Die erste Aufregung hat sich gelegt: Niemand will den Sonntagsgottesdienst abschaffen. Auch die Verfasser der Kirchgangsstudie, die die Debatte ausgelöst hatten, wollen das nicht. Die Gemeinden müssten aber überlegen, wie in Zeiten schwindender Besucherzahlen die personellen Ressourcen sinnvoll genutzt werden können, sagt die Theologin Julia Koll. Sie ist die Leiterin der Kirchgangsstudie 2019 der Liturgischen Konferenz in der Evangelischen Kirche in Deutschland (EKD). Die Autoren hatten nach der Auswertung der Daten von rund 10.400 Befragten mit dem Fazit Aufsehen erregt, dass mit Blick auf die geringe Reichweite des Sonntagsgottesdienstes "vielerorts engagierter und ergebnisoffener über seinen Fortbestand diskutiert werden" müsse.

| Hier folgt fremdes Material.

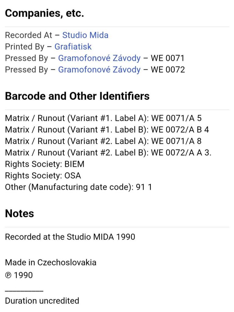Click the "Duration uncredited" note
234x312 pixels.
pyautogui.click(x=42, y=301)
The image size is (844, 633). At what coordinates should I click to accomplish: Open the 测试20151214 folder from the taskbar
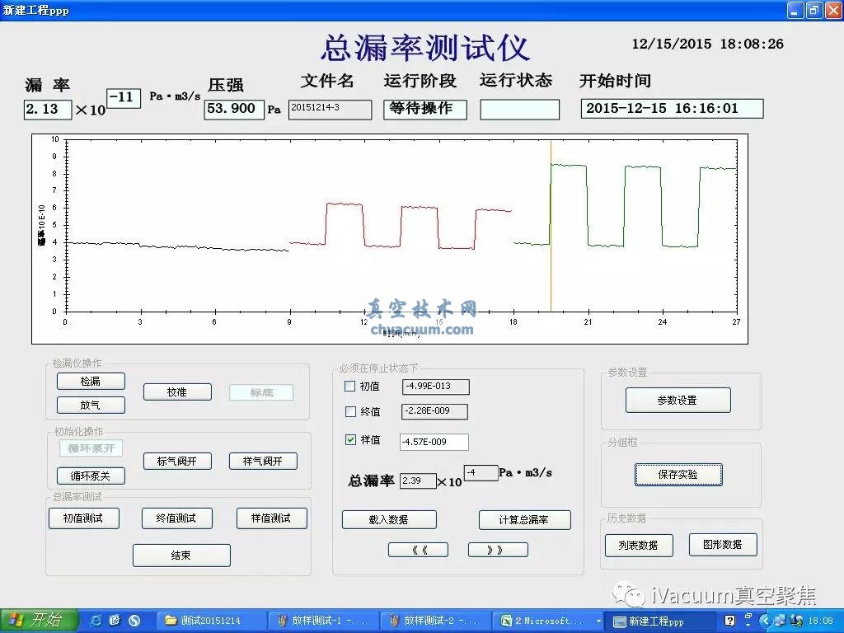pos(210,620)
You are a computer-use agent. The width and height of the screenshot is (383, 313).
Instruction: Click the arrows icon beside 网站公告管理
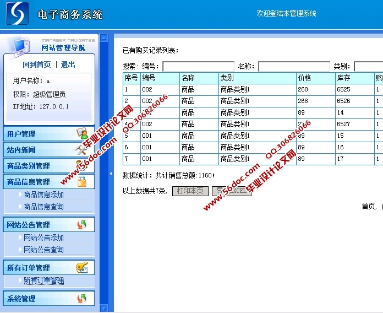pyautogui.click(x=81, y=224)
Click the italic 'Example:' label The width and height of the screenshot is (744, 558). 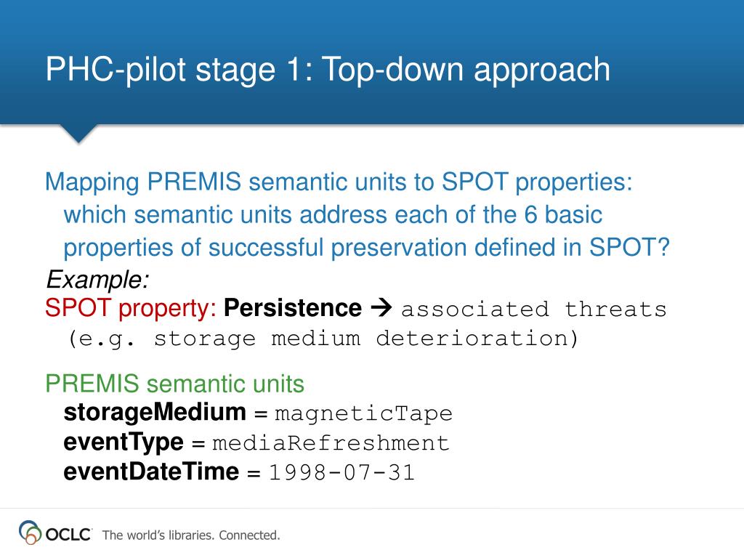pyautogui.click(x=97, y=279)
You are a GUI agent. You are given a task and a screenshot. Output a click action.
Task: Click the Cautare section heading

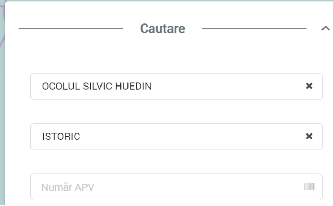tap(162, 28)
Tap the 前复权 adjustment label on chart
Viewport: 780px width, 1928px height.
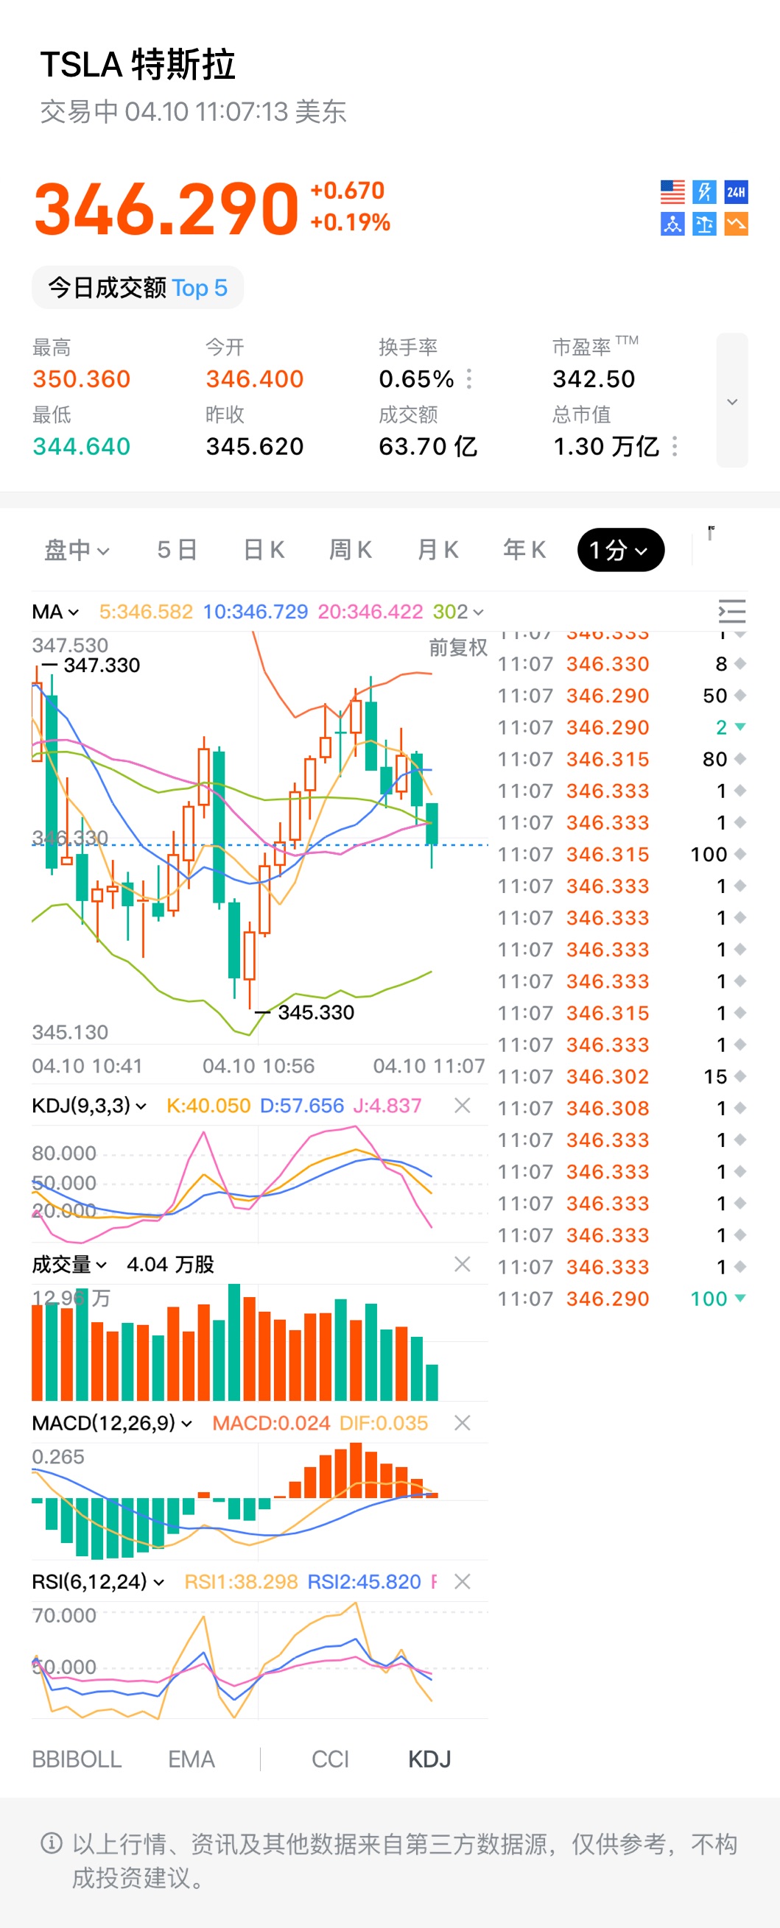pyautogui.click(x=457, y=647)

Dass der traditionelle Gottesdienst noch Mittelpunkt der Gemeinde sei, behauptet bei einer Tagung der Evangelischen Akademie Loccum niemand. Dort wurden die Ergebnisse der Studie diskutiert. Laut dem Bonner Theologieprofessor Michael Meyer-Blanck erwarten die Menschen von einem guten Gottesdienst, dass er sie religiös und persönlich anspricht. Dafür sei die Form zweitrangig.
Die Feuerwehr macht das Krippenspiel
Der Vorsitzende der Liturgischen Konferenz sieht das Heil daher nicht in einer noch größeren Differenzierung und immer mehr besonderen Gottesdiensten für bestimmte Zielgruppen. Eine religiöse Motivation sei bei vielen Besuchern der zunehmenden Kasualgottesdienste anlässlich von Taufe, Beerdigung oder Einschulung fraglich. Man gehe dann eher Verwandten oder guten Freunden zuliebe in die Kirche. "Einige kennen den Kirchgang offensichtlich vor allem aus sozialer Nötigung", sagt Meyer-Blanck.
Dass die Frage eines regelmäßigen Sonntagsgottesdienstes oft eine Frage der Ressourcen ist, schildert Dankmar Pahlings. Er ist Pfarrer im Kirchenkreis Köthen der Landeskirche Anhalts. Er erzählt von seinem Alltag mit sechs Gemeinden, die er zu betreuen hat. Die kleinste habe 22 Mitglieder. Er kenne Gemeinden in der Umgebung, in denen niemand zur Christvesper komme. Pahlings setzt deshalb Kooperationspartner: Er ließ die örtliche Kinderfeuerwehr das Krippenspiel gestalten. "Es gibt bei uns gemeinsame Veranstaltungen, die nicht mehr alle Gottesdienst nennen", sagt der Pfarrer. Aber es gibt sie.
Lebensbedürfnisse berücksichtigen
Die Erosion der Kirche in der Gesellschaft ist nicht überall so extrem. Dennoch überlegt Helmut Wöllenstein, Propst des Sprengels Marburg in der Kirche von Kurhessen-Waldeck, ob man den Gottesdienst erst ab einer Mindestzahl von zehn Besuchern stattfinden lassen sollte. Zumindest gebe es in seiner Kirche das bislang ungeschriebene Gesetz, dass ein Pfarrer oder eine Pfarrerin maximal zwei Gottesdienste pro Sonntag anbieten solle. "Um dem Burn-out vorzubeugen", sagt er. Wer vom Sonntag abrücken wolle, würde jedoch aus der Kirchengeschichte aussteigen und in der Ökumene Befremden hervorrufen, ist Wöllenstein überzeugt. Die Katholiken hätten immer noch ihre Sonntagspflicht. Nicht zuletzt würde die Kirche gegenüber dem Staat die Plausibilität des Feiertagsschutzes zur Disposition stellen, wenn sie den Sonntag nicht mehr als heiligen Tag begeht.
An der Verbindung von Gottesdienst und den Lebensbedürfnissen nicht religiös sozialisierter Menschen werde sich für die Zukunft der Kirche eine Menge entscheiden, gibt Emilia Handke, Leiterin der Arbeitsstelle "Kirche im Dialog" der Nordkirche, zu bedenken. "Menschen werden uns dort wertschätzen, wo wir ihnen das Leben erleichtern." Dafür dürfe man schon mal zu ungewöhnlichen Methoden greifen. So habe ein junger Pastor in Hamburg das Predigtthema seines nächsten Gottesdienstes beim Online-Auktionshaus "ebay" versteigert. Immerhin 205 Euro kamen so für die Kollekte zusammen. Der Themenwunsch des Meistbietenden: "Kommt man auch mit einer vier minus ins Reich Gottes?"